*Excerpt*.
------------------------

Originally published September 14, 2007 at 12:00 AM | Page modified September 14, 2007 at 2:08 AM
Close-up
Lack of jobs, services is missing from Iraq discussion
For all this week's fevered rhetoric, endless squabbling over benchmarks and charts and debating troop numbers, a critical piece of the...
The Baltimore Sun
WASHINGTON — For all this week's fevered rhetoric, endless squabbling over benchmarks and charts and debating troop numbers, a critical piece of the Iraq puzzle has gone largely unmentioned: jobs.
President Bush often boasts of past U.S. successes in rebuilding war-ravaged Europe and Korea.
But Iraq, after four years of American occupation and a $44 billion investment by U.S. taxpayers, still has a stagnant economy, dozens of idle factories, dysfunctional government ministries that cannot provide sufficient electricity, clean water or basic health care — and millions of unemployed people.

------------------------

*Data extract*.

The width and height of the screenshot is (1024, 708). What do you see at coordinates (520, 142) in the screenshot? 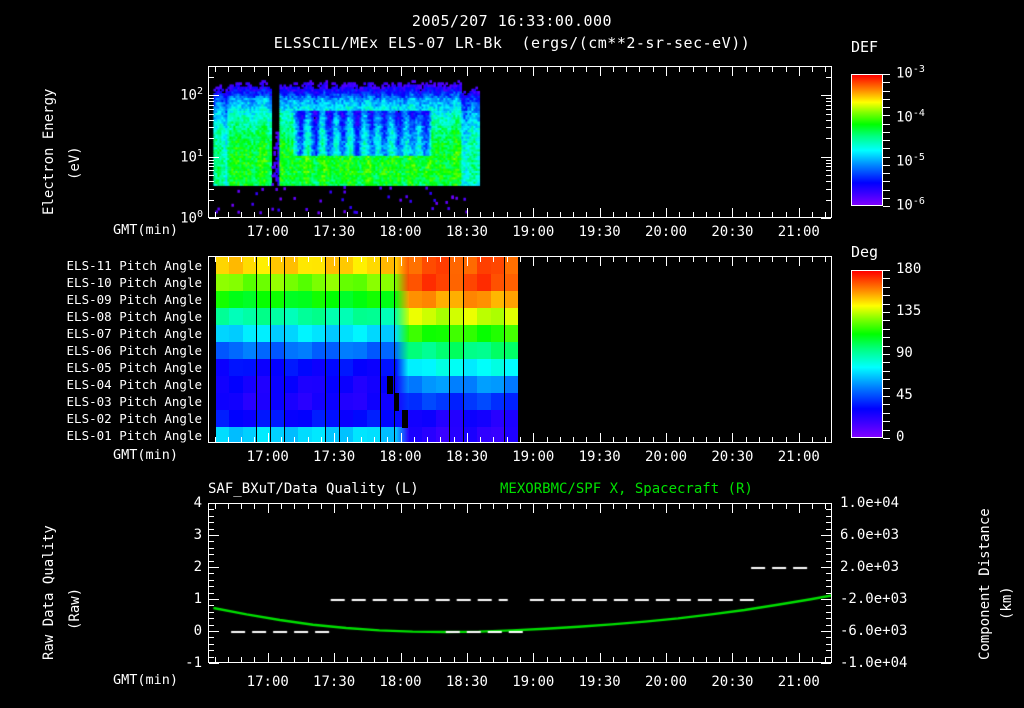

------------------------

*Questions on the material*.
1: Please list each thing that, according to the article about jobs in Iraq, the dysfunctional government ministries cannot provide in sufficient amounts.
2: Write out the article about jobs in Iraq from "Originally published September" up to and including "Europe and Korea.".

*Answers for the exercise*.
1:
- electricity
- clean water
- basic health care

2:
Originally published September 14, 2007 at 12:00 AM | Page modified September 14, 2007 at 2:08 AM
Close-up
Lack of jobs, services is missing from Iraq discussion
For all this week's fevered rhetoric, endless squabbling over benchmarks and charts and debating troop numbers, a critical piece of the...
The Baltimore Sun
WASHINGTON — For all this week's fevered rhetoric, endless squabbling over benchmarks and charts and debating troop numbers, a critical piece of the Iraq puzzle has gone largely unmentioned: jobs.
President Bush often boasts of past U.S. successes in rebuilding war-ravaged Europe and Korea.